## [Task brief]
Give the data again in full. Keep every line the same.

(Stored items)
== Segment start ==

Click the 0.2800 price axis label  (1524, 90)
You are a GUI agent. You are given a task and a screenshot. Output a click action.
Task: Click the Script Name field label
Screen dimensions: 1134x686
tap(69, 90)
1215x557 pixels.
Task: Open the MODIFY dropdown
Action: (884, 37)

== Segment end ==

## [Problem solution]
Click the 0.2800 price axis label  (1524, 90)
You are a GUI agent. You are given a task and a screenshot. Output a click action.
Task: Click the Script Name field label
Screen dimensions: 1134x686
tap(69, 90)
1215x557 pixels.
Task: Open the MODIFY dropdown
Action: (884, 37)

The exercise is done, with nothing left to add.